Someone was crying. Yuki turned toward the sound. It was coming from an alley just next to the house she’d emerged from… it was a narrow space between two buildings that was shrouded in shadow.
She walked towards it slowly.
The alley was dark with the crimson moonlight barely reaching into its depths. But Yuki could make out two figures, one lying prone on the ground, the other kneeling beside it.
As she approached, the scene became clearer.
A girl of maybe sixteen or seventeen years old, knelt over a body. Her hands were covered in blood, pressed uselessly against wounds that had long since stopped bleeding.
Her face was streaked with tears and dust, and she was shaking so badly that Yuki could hear her teeth chattering.
The body she knelt over was that of a young man, probably around the same age. He lay on his back, and Yuki could see multiple stones embedded in his torso and arms. But those wounds, horrible as they were, weren’t what had killed him.
It was the wound in his head.
A smaller wound than the others but no less deadly… a rock had struck his temple with enough force to cave in that side of his skull. The damage was catastrophic and there was no coming back from that, no matter what healing skills someone might possess.
Unless they could resurrect the dead… which might very well be possible.
Yuki froze for just a second, staring at the young man’s face. He’d probably been handsome once.
The girl must have sensed Yuki’s presence because her head snapped up.

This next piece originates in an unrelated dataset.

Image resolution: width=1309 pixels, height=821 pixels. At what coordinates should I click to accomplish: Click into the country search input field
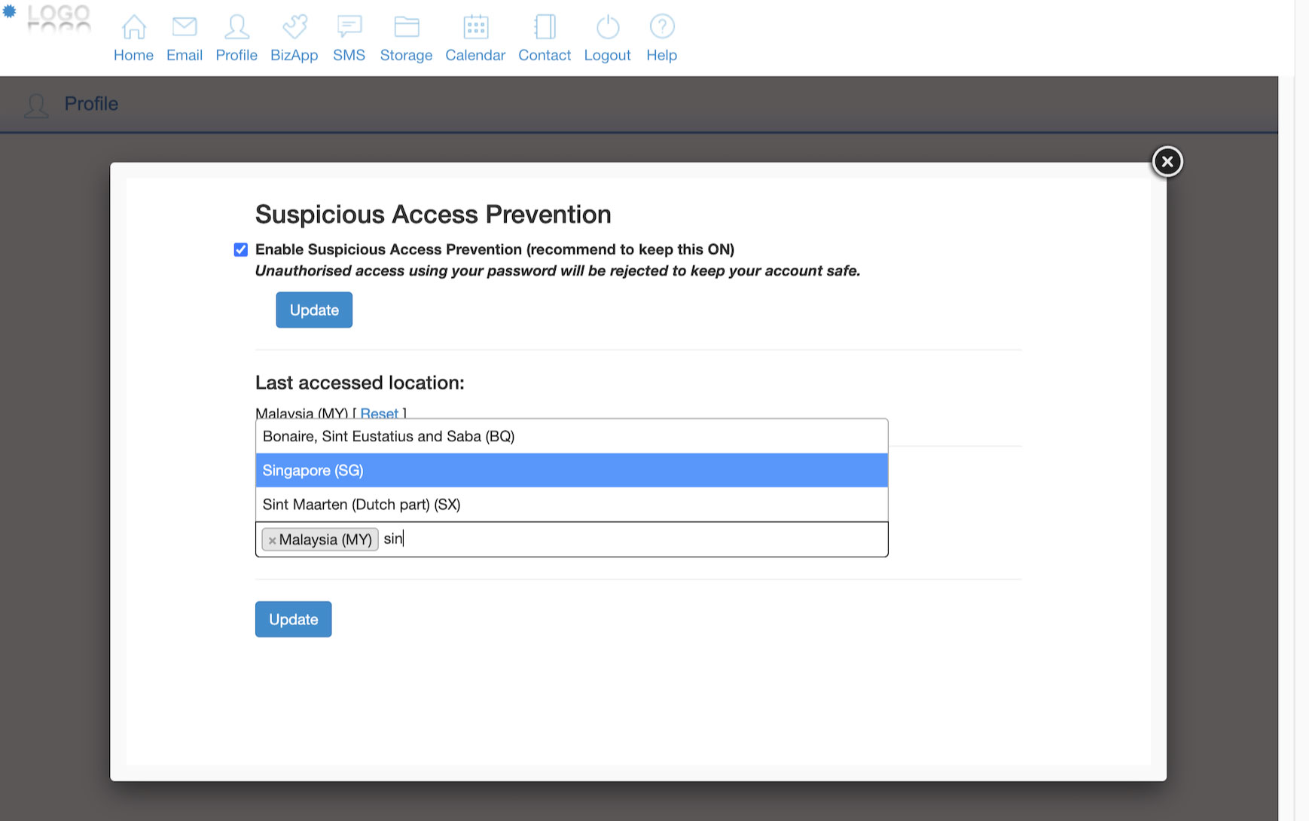[640, 539]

Her eyes were wild with grief and desperate hope.
“Please!” she gasped, scrambling to her feet and rushing toward Yuki. “Please, are you—are you a healer? Can you help him? He’s not dead, he can’t be dead, he was just talking to me and then—”

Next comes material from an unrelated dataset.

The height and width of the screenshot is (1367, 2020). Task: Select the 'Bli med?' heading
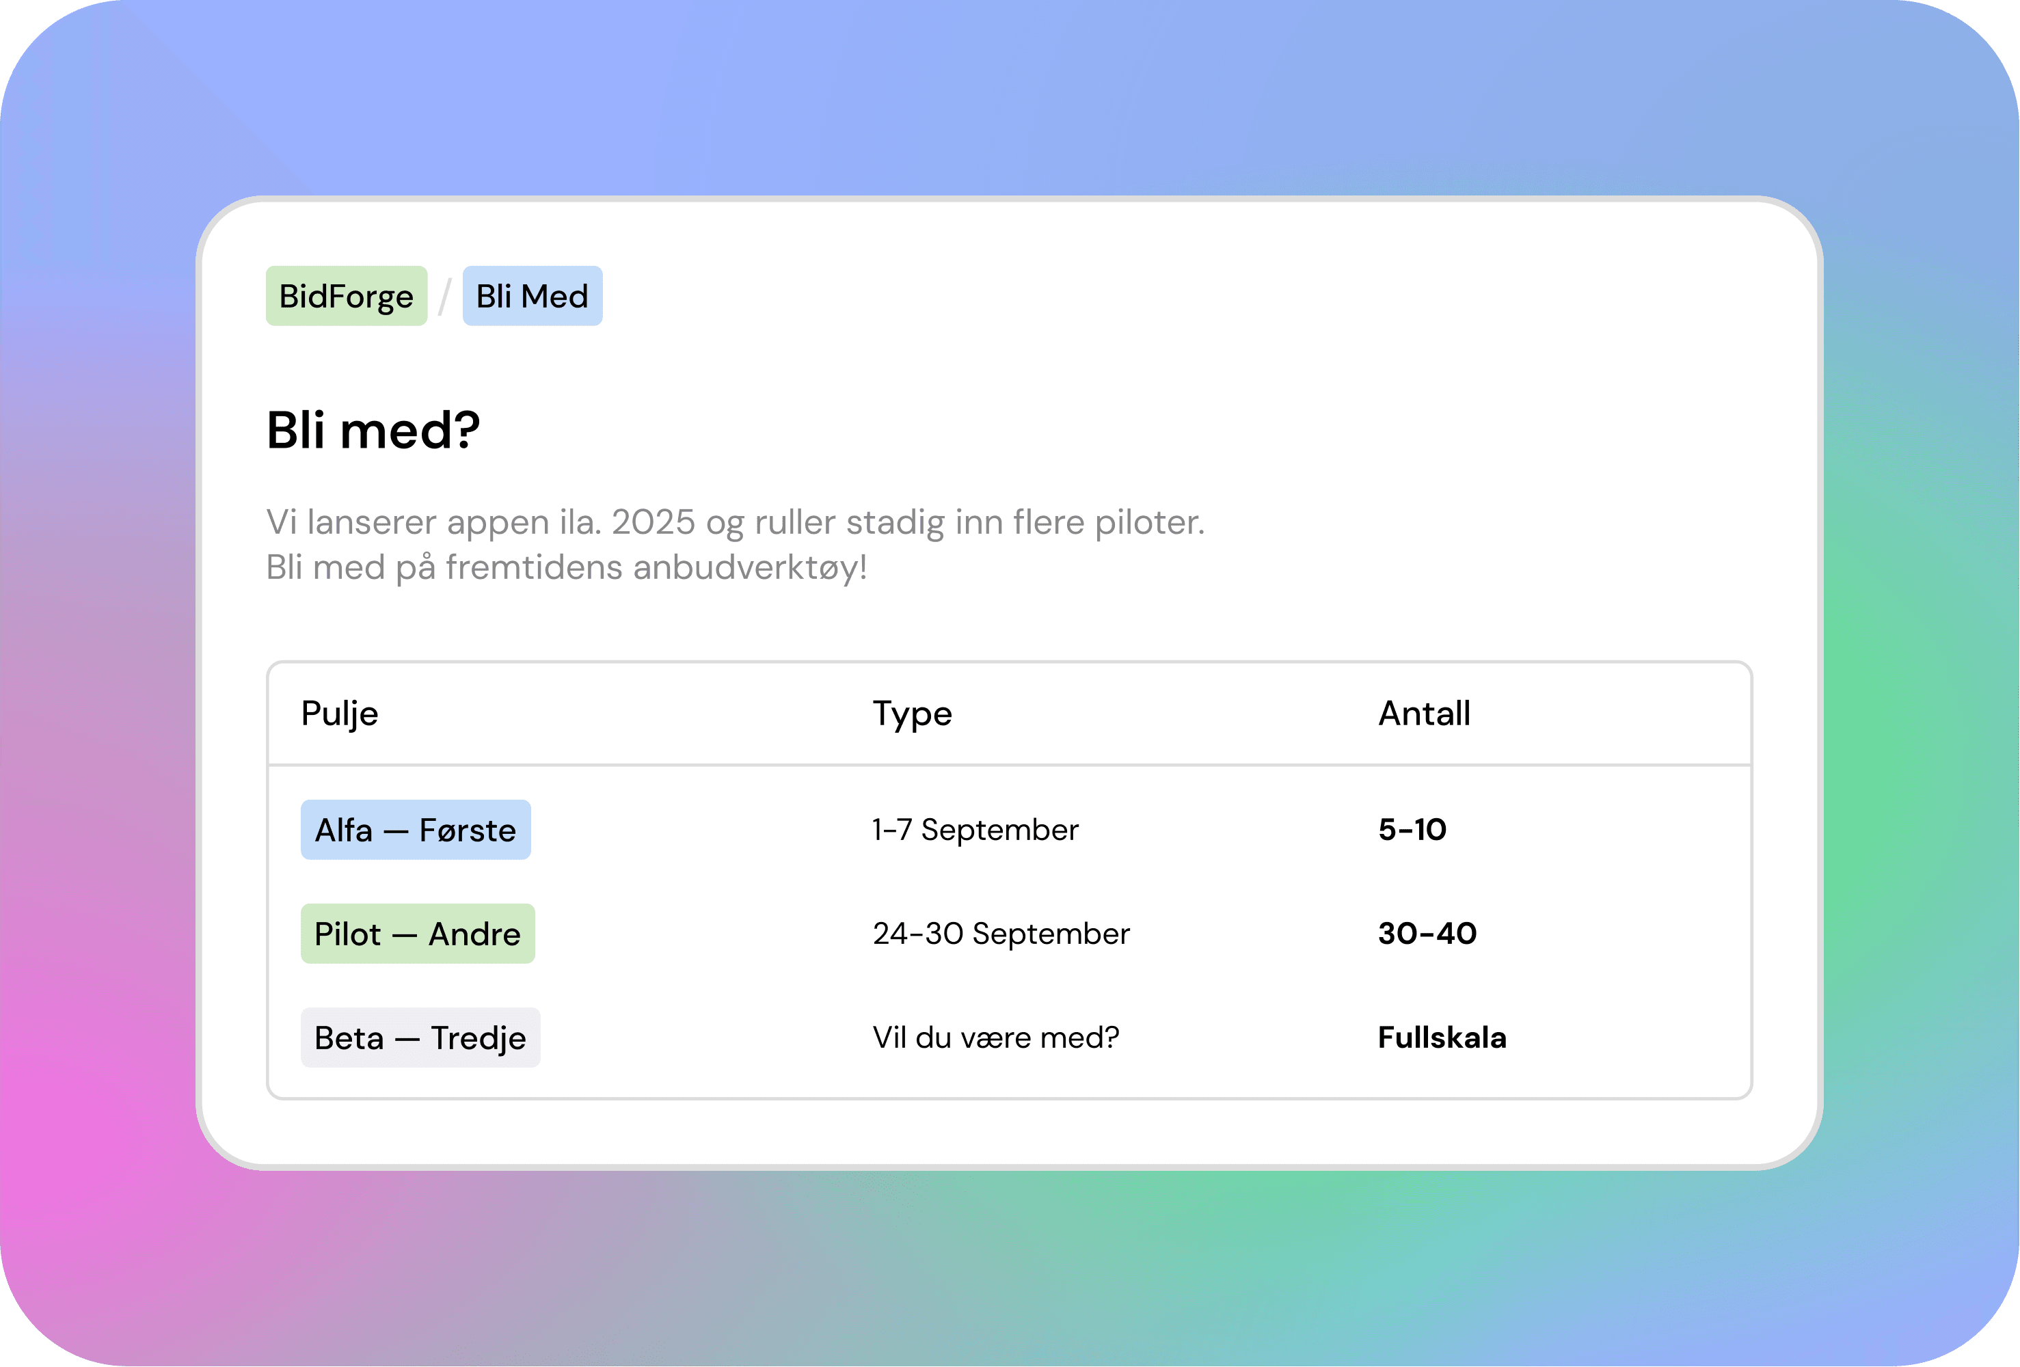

She grabbed Yuki’s hands, her grip was painfully tight. The young man’s blood transferred from her palms to Yuki’s… it was warm and sticky.
“Please,” the girl repeated, her voice breaking. “Please save him. I’ll do anything. I’ll give you anything. Just please—”
Yuki looked down at their joined hands and at the blood. Then she stared at the desperation in the girl’s eyes.
And slowly, gently, she shook her head.
“No,” Yuki said quietly. “I’m sorry. I’m not a healer.”
The girl’s face crumpled. The last shred of hope died in her eyes, replaced by a grief so profound that Yuki had to look away.
“Princess!”
The voice came from behind, it was familiar.
Yuki turned to see Kaori running toward her, weaving between rubble and with ease. The older woman’s face was smudged with dust and there was dried blood on her clothes—whether hers or someone else’s, Yuki couldn’t tell.
“You’re awake!” Kaori said, her voice thick with relief. “Thank god, you’re actually awake. When you wouldn’t wake up no matter what we did, I thought…” She cut herself off, pulling back to look Yuki in the eye. “What are you doing out here? You just woke up!”
“What happened?” Yuki interrupted, her voice steady despite everything. “Kaori, what’s going on?”